Her original work has been commissioned by International Solo-Dance-Theater Festival (Stuttgart), Danspace Project (NYC), Harkness Dance Festival (NYC), Curtain-Up Festival (Tel-Aviv), Intimadance Festival (Tel-Aviv) The Yard (Martha’s Vineyard). Her work has been presented in the USA by The Kitchen, LaMama Etc., Jacob's Pillow Dance Festival, Movement Research @ Judson Church, 92nd Street Y, Brooklyn Museum, Joyce Soho, and the Painted Bride Theater. In Israel, her work has been presented as part of International-Exposure, Different Dance Festival, and Selected-Works by the Ministry of Culture. Yerushalmy received grants from the Israel Lottery Foundation, the Lower Manhattan Cultural Council, and the Puffin Foundation. She receives support from the Israeli Consulate in New York.

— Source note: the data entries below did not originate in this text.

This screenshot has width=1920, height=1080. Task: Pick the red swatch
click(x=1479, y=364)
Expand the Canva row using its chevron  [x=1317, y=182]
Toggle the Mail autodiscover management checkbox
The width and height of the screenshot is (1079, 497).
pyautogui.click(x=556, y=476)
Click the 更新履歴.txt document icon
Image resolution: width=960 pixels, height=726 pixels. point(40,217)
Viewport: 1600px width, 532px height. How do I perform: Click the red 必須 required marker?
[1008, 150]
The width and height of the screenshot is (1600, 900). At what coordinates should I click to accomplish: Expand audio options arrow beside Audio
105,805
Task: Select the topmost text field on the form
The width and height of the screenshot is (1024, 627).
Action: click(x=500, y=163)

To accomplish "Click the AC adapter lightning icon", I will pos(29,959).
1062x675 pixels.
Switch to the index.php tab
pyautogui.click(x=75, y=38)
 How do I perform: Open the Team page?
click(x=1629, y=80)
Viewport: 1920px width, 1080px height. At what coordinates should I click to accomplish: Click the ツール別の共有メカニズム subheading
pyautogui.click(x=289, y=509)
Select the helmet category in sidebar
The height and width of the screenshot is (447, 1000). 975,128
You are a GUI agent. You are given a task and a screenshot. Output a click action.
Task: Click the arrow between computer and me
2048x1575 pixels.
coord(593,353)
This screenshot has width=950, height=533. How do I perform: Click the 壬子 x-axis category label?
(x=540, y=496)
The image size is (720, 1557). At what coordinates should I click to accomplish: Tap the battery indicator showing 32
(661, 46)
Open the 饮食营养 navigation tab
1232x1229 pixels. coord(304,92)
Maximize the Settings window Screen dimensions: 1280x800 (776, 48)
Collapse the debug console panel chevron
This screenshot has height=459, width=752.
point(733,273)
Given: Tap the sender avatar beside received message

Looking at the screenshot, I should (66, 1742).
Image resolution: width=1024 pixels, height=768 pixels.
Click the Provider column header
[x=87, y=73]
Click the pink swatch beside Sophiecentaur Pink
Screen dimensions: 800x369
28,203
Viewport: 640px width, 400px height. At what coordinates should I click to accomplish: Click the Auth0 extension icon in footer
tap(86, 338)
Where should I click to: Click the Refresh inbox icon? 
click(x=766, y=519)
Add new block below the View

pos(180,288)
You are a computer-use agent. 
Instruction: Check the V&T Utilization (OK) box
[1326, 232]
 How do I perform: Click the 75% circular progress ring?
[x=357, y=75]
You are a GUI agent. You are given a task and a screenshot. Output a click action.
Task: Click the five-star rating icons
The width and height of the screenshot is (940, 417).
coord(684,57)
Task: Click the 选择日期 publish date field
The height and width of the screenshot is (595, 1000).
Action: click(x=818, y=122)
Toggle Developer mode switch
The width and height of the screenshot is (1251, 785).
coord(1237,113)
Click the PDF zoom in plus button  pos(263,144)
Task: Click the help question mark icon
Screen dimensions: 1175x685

As an artist-in-residence, she created new works for the Harkness Repertory Ensemble (NYC), OfMovingColors (Baton Rouge), and Misgav Workshop (Galilee, Israel). She has taught modern technique at Yasmeen Godder’s Studio (Jaffa, Israel), Bikurey Haitim Center (Tel-Aviv), OfMovingColors (Baton Rouge), The Yard, and Misgav Workshop. Yerushalmy has staged works by Doug Varone at the University of Michigan and at Point Park College. She has been a member of Doug Varone and Dancers since 2007 and has worked with Nancy Bannon, Karinne Keithley, Mark Jarecke, Noemie LaFrance, Ronit Ziv, Zoltan Nagy, and the Metropolitan Opera Ballet.
In devouring devouring, Yerushalmy is developing two choreo-graphies (etymologically, body-writings): a group work and a solo. Both opera (to be used in the group piece) and oration (to be used in the solo) make nuanced and stylized use of words, similar to the way a dancer transforms everyday movement into a refined art. What interests Yerushalmy in both cases is this relationship between the articulation of language and the articulation of the body.